### Description of the task
A verbatim copy of the records below, pictures omitted, is the task.

### Given data
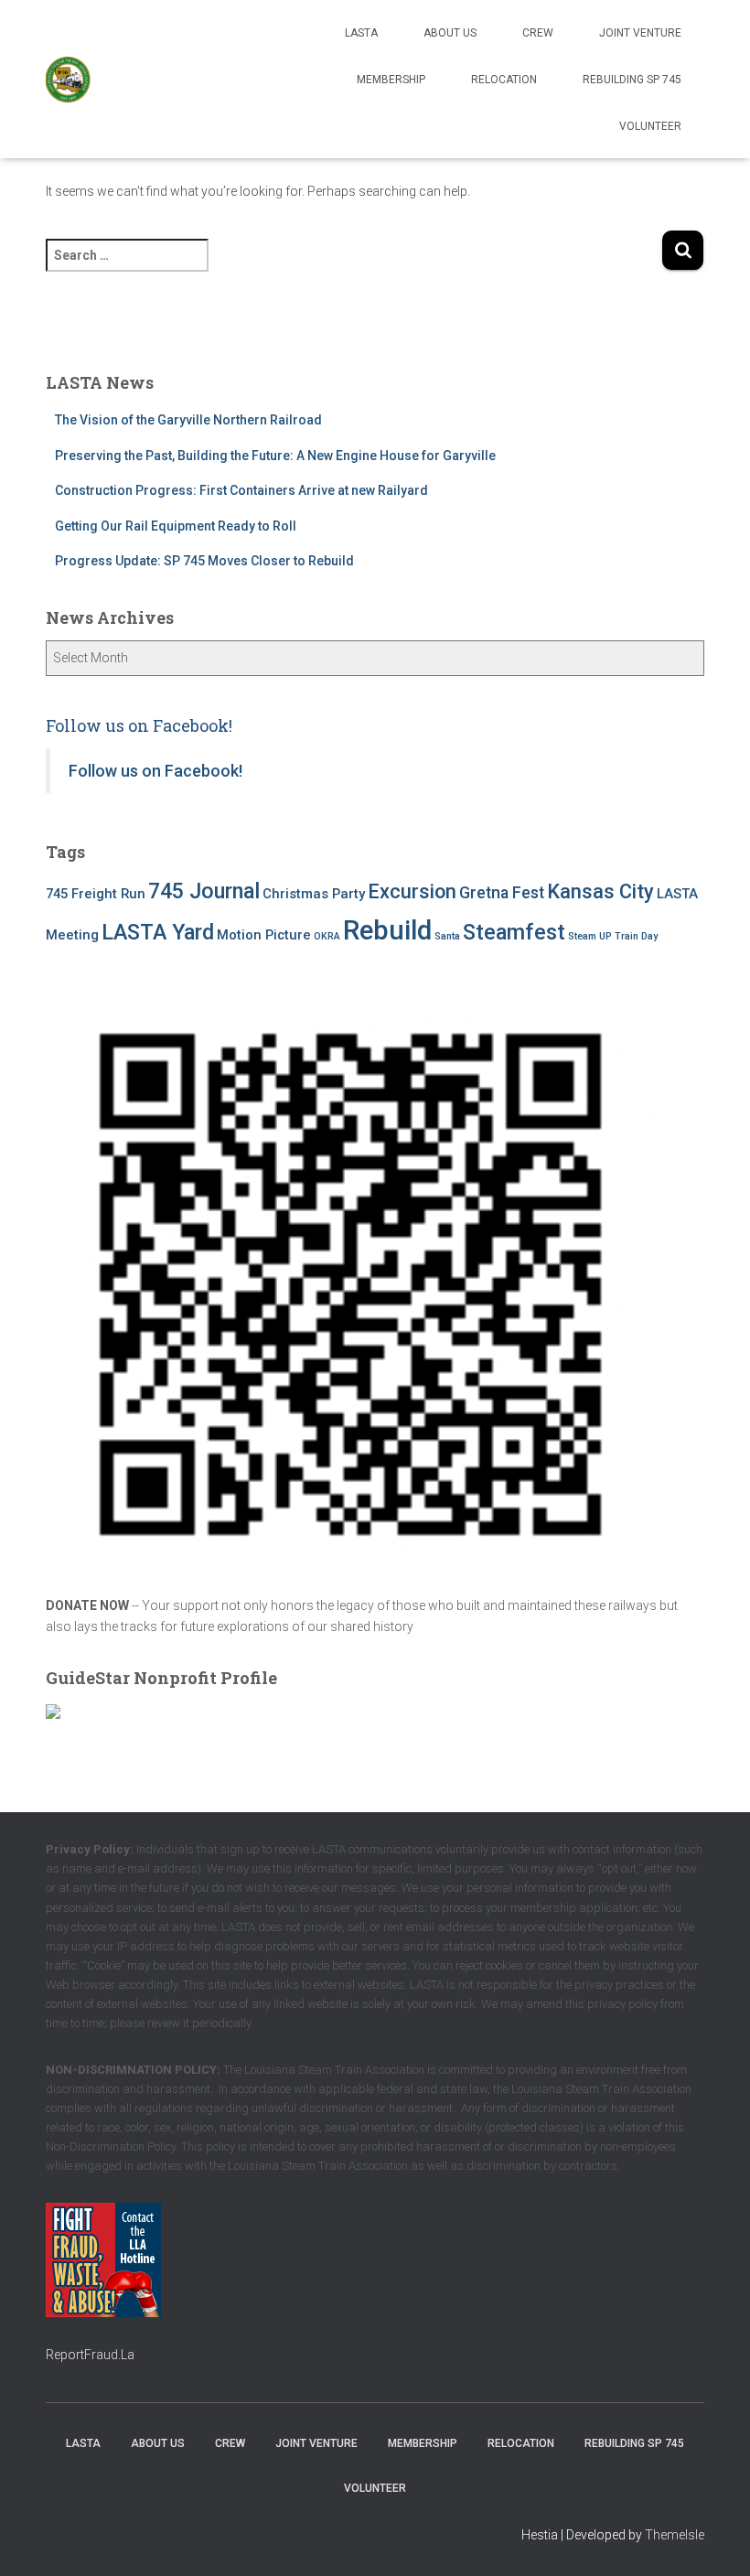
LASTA (361, 33)
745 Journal (204, 891)
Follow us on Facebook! (139, 725)
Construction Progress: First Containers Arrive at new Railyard (241, 490)
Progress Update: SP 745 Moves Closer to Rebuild (204, 560)
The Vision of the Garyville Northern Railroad (188, 420)
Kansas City (600, 891)
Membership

### Solution for this exercise
LASTA (361, 33)
745 Journal (204, 891)
Follow us on Facebook! (139, 725)
Construction Progress: First Containers Arrive at new Railyard (241, 490)
Progress Update: SP 745 Moves Closer to Rebuild (204, 560)
The Vision of the Garyville Northern Railroad (188, 420)
Kansas City (600, 891)
Membership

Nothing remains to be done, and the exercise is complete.